Repetition is never mere duplication but a force of excess; here it manifests in the recursive circulation of meshes, video fragments, and 3D surfaces that endlessly reproduce without resolution. In AlNajjar’s hands, repetition builds toward abundance, toward mayhem, toward a psychic overload that mirrors the saturated image-economy of 2025.
Video game engines, with their banalized depictions of violence and their indifference to cultural specificity, loom large as a visual and conceptual language. Al Najjar offers blueprints of cities and avatars of people reduced to playfields, where geopolitical scars are fictionalized into battle maps and rendered as scenery.
Within this frame, Gulf history becomes a mesh of contradictory desires: the drive to codify heritage into monumental form colliding with the unruly excess of digital invention. What emerges is an imagined archive of futures—some absurd, some unsettling—where memory, fantasy, and spectacle converge.
Al Najjar stages this as a psychoscape of abundance: 3D-printed bioplastics glitched with industrial handwork, sculptural forms echoing rust-maps and distorted terrains, video loops replaying like malfunctioning cameos. These works refuse stable meaning. They oscillate between virtual precision and physical disarray, reminding us that every virtual object is a mesh, every repetition an opening onto another fiction.
The exhibition seeks only fracture—where the mesh stretches to its limit, and mayhem becomes the only honest form of truthfulness.

* Directive: In the exhibition text, what are the blueprints of cities and avatars of people reduced to?

* Dataset:
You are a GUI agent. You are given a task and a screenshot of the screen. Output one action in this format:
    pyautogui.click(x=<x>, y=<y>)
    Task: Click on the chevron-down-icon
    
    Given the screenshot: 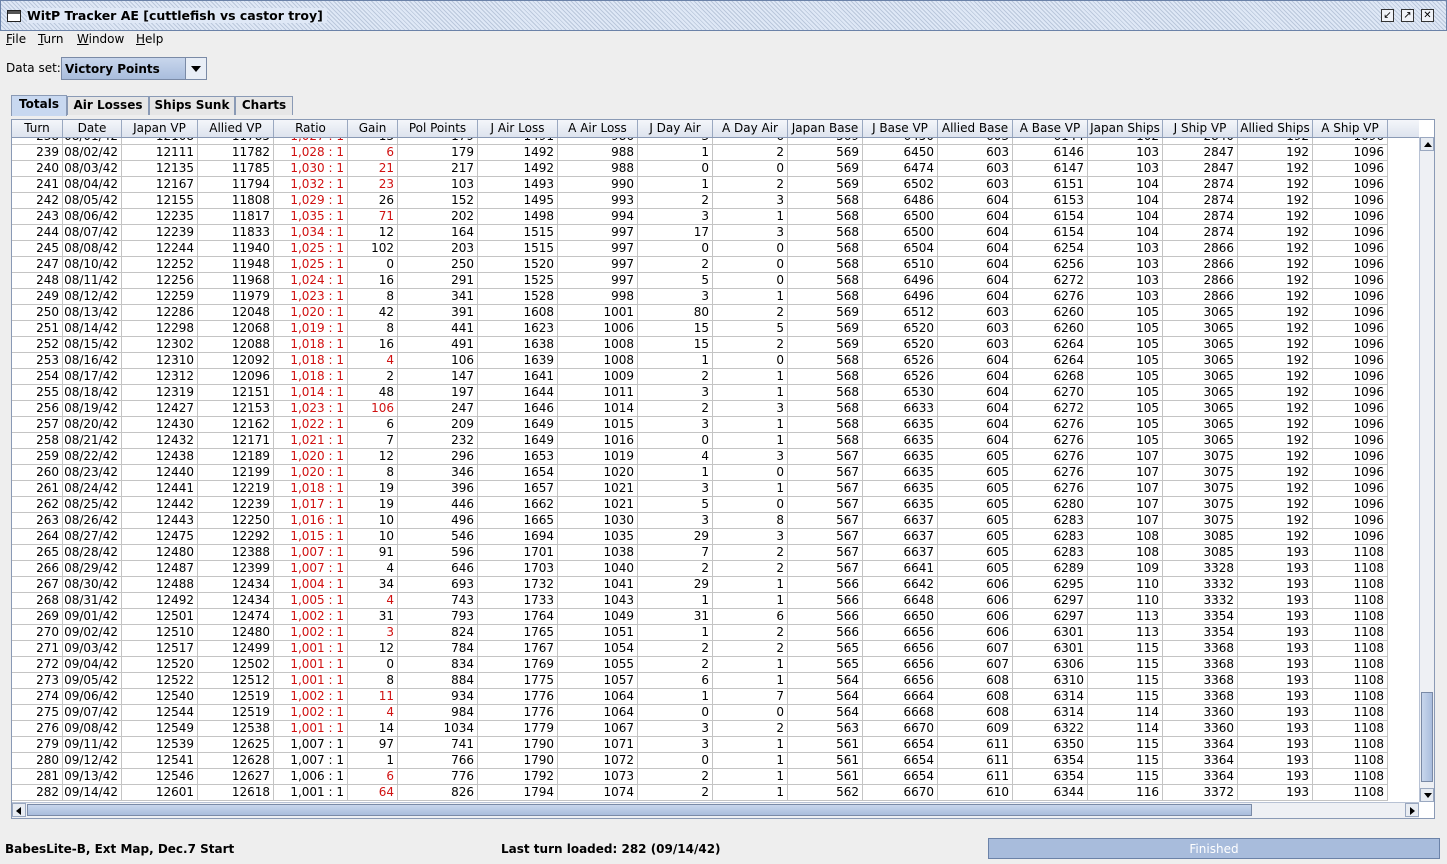 What is the action you would take?
    pyautogui.click(x=196, y=68)
    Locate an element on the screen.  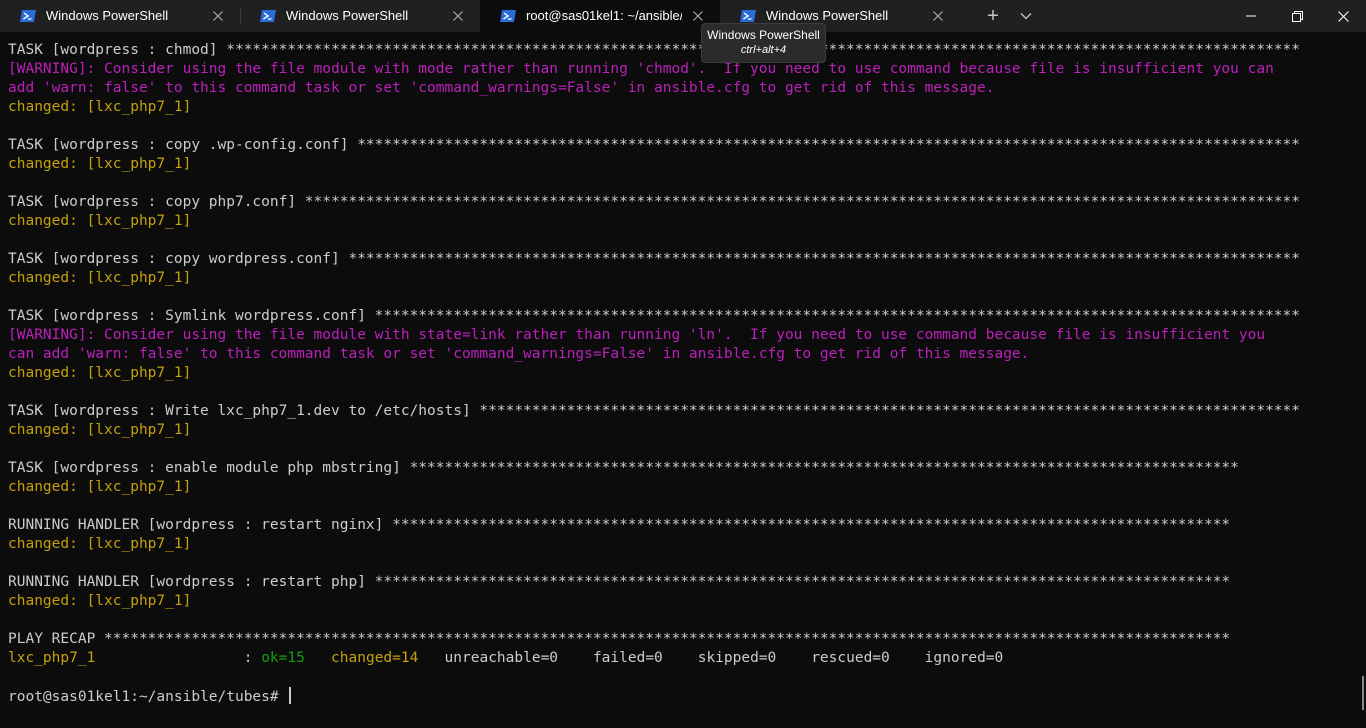
terminal-text: ok=15 is located at coordinates (283, 658).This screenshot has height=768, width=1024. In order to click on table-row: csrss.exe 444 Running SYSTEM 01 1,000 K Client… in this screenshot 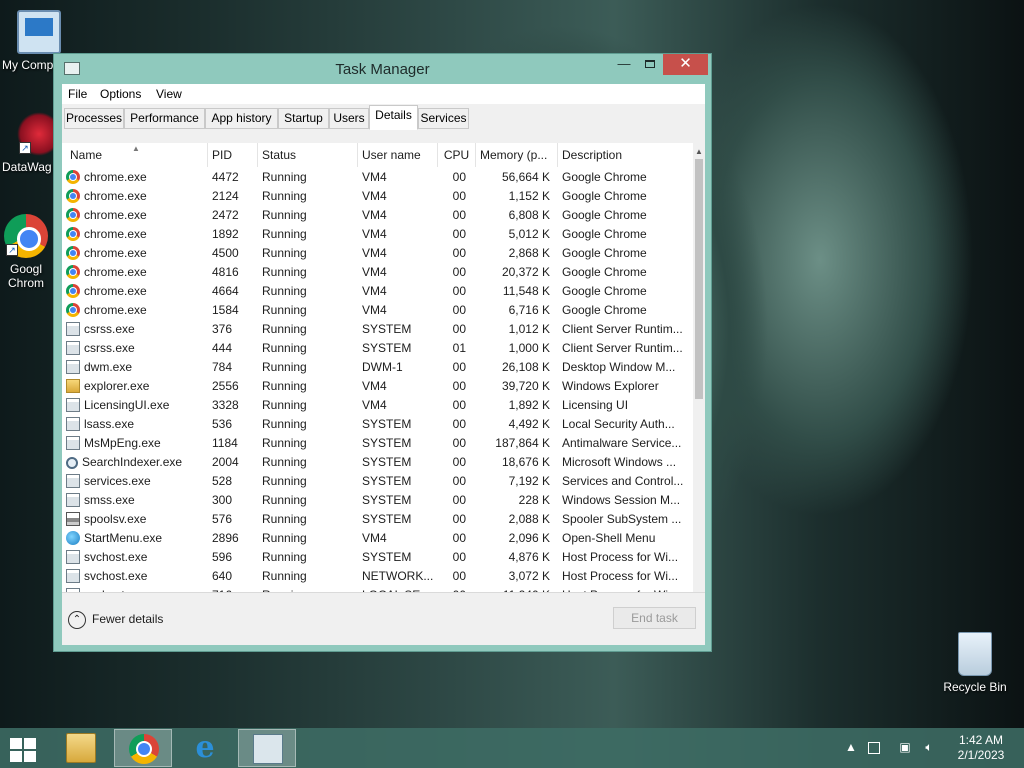, I will do `click(378, 348)`.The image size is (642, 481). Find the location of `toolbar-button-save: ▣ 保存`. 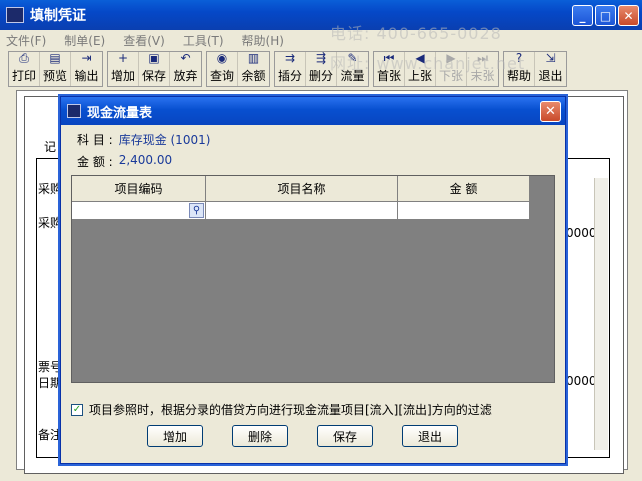

toolbar-button-save: ▣ 保存 is located at coordinates (154, 68).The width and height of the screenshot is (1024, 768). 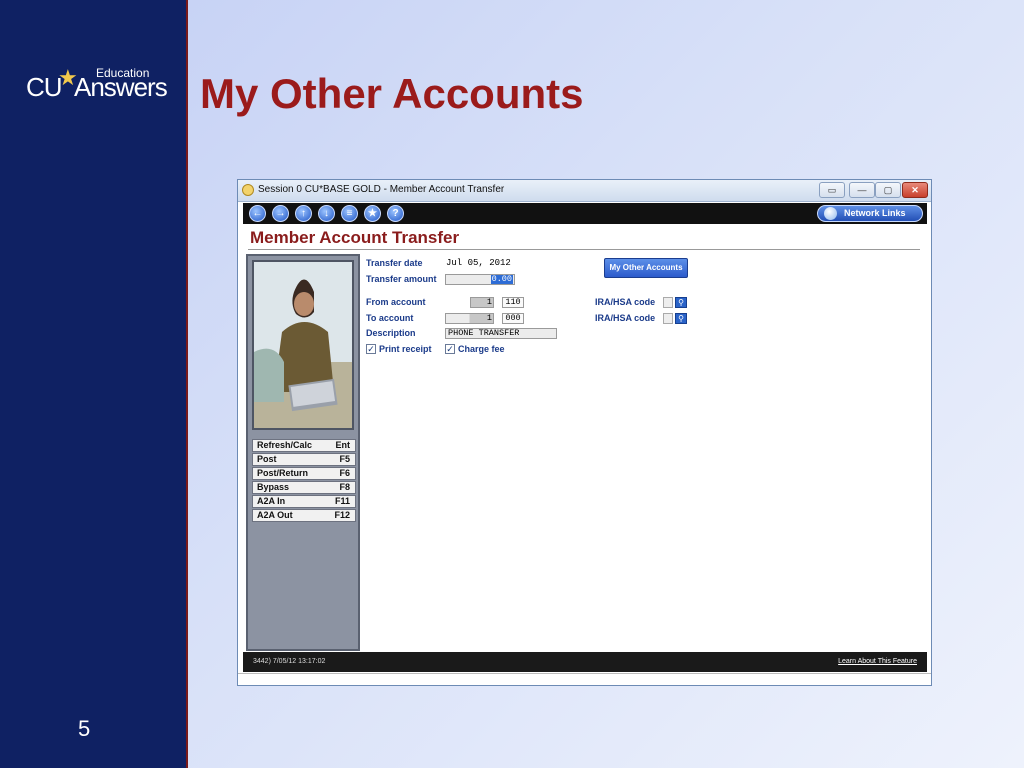 I want to click on back-icon: ←, so click(x=258, y=214).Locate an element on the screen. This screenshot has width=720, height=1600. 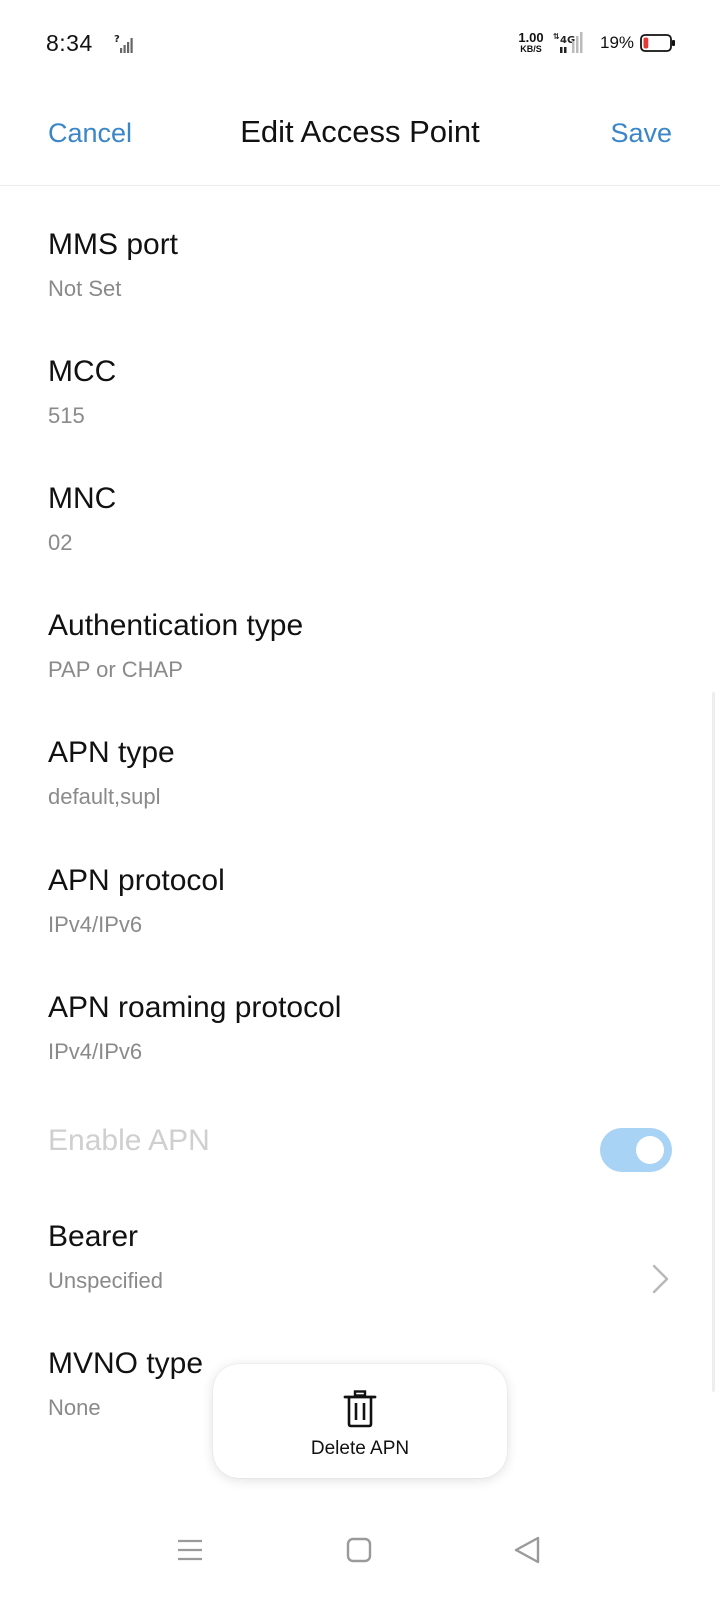
save-button: Save is located at coordinates (641, 134).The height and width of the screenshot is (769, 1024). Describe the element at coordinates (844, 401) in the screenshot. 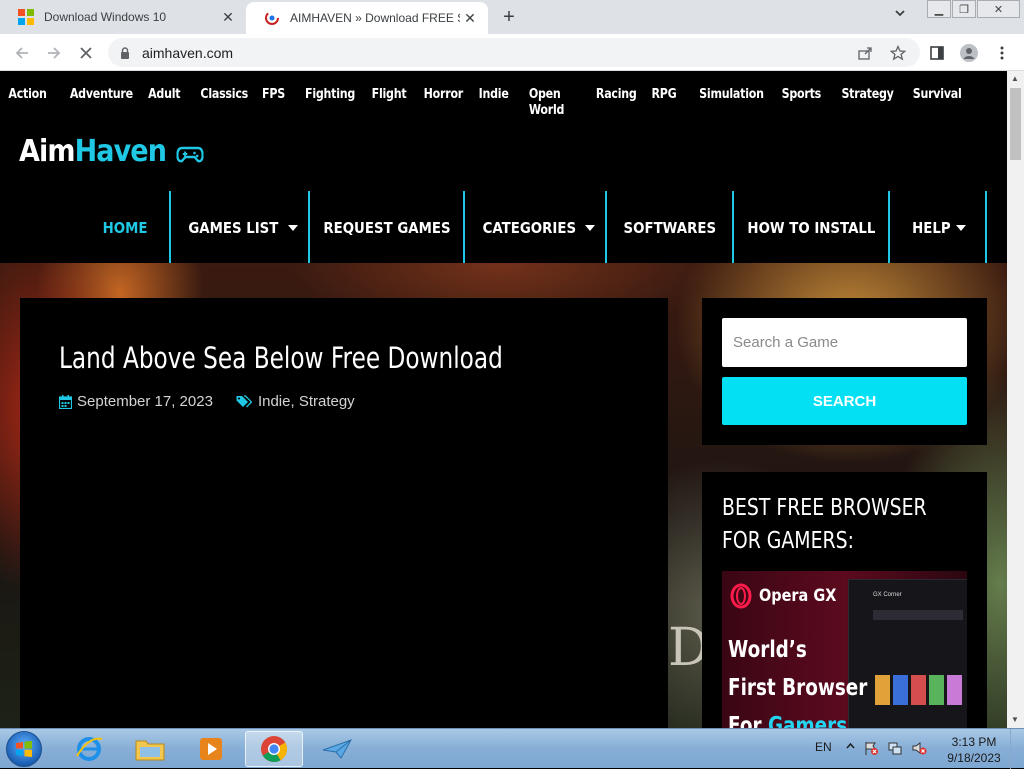

I see `search-button: SEARCH` at that location. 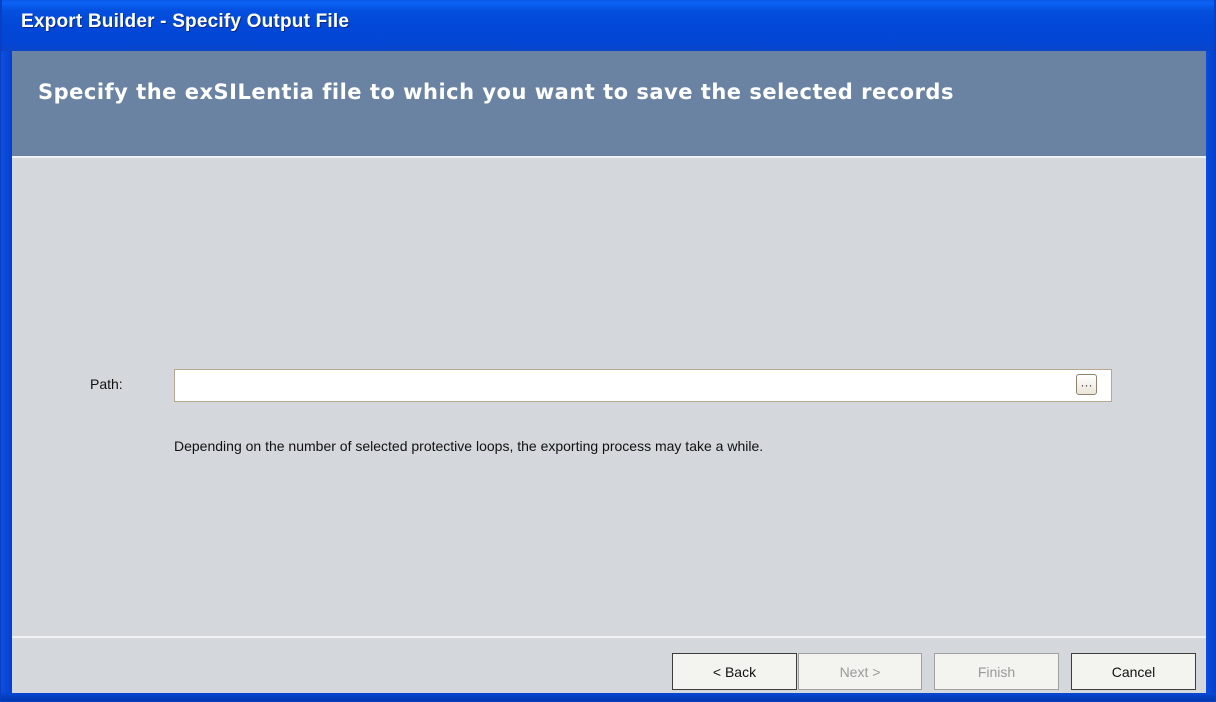 I want to click on ellipsis-icon: ···, so click(x=1086, y=384). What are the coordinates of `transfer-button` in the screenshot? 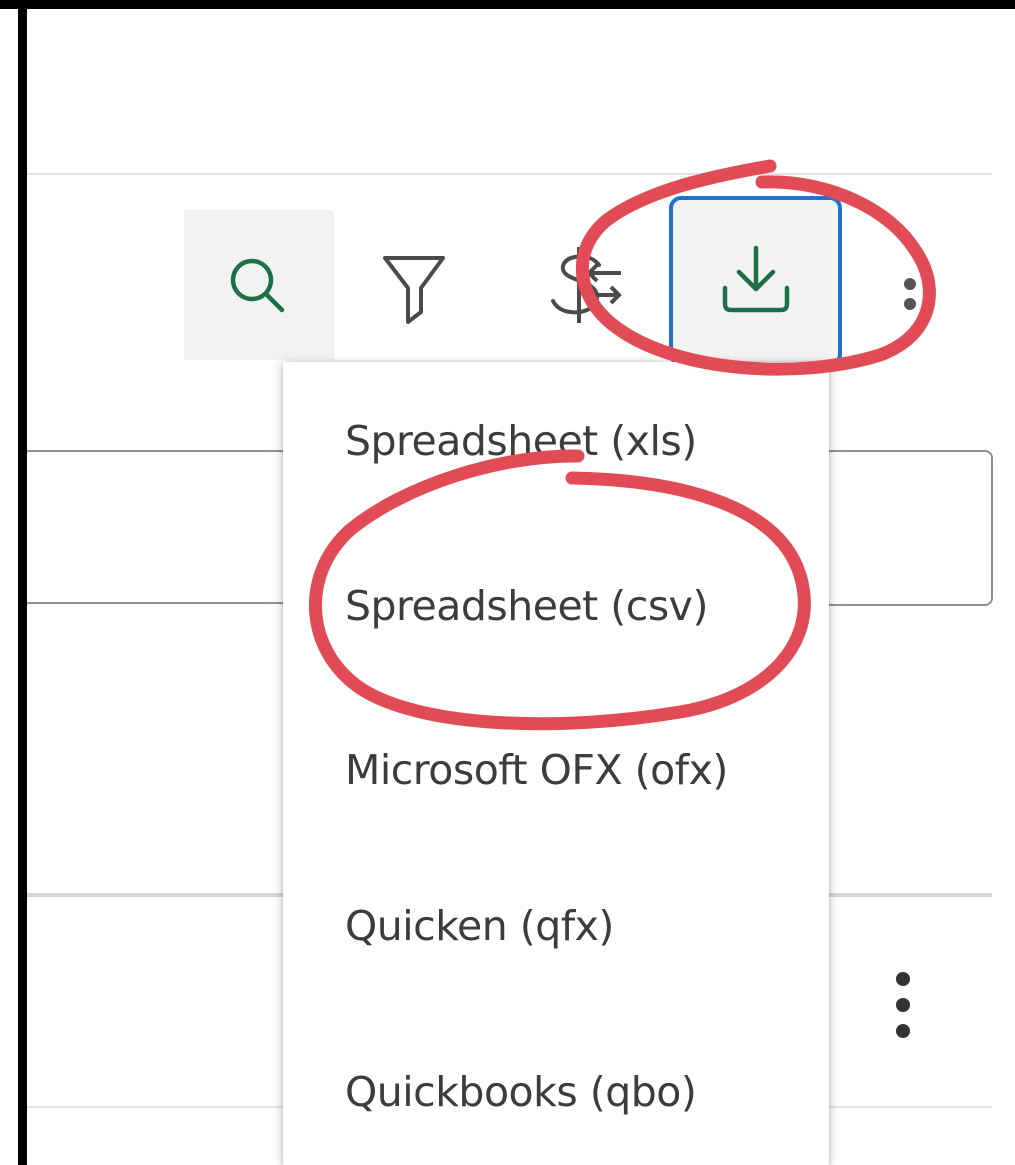 It's located at (575, 285).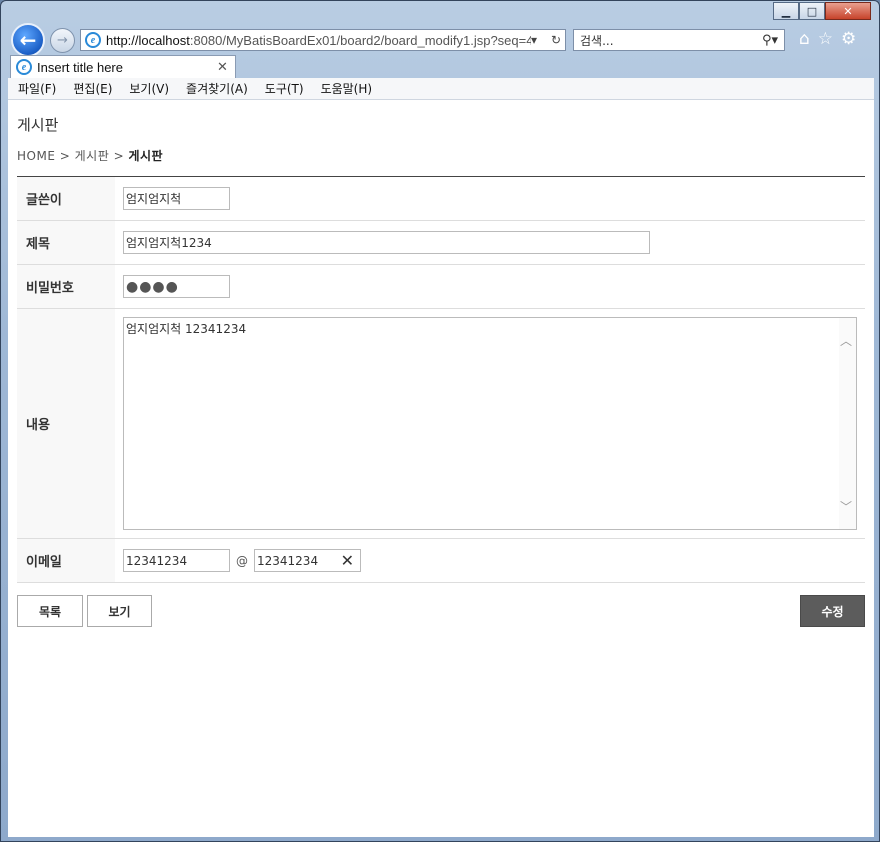 This screenshot has height=842, width=880. Describe the element at coordinates (786, 11) in the screenshot. I see `minimize-icon: ▁` at that location.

* Exercise response: Playfields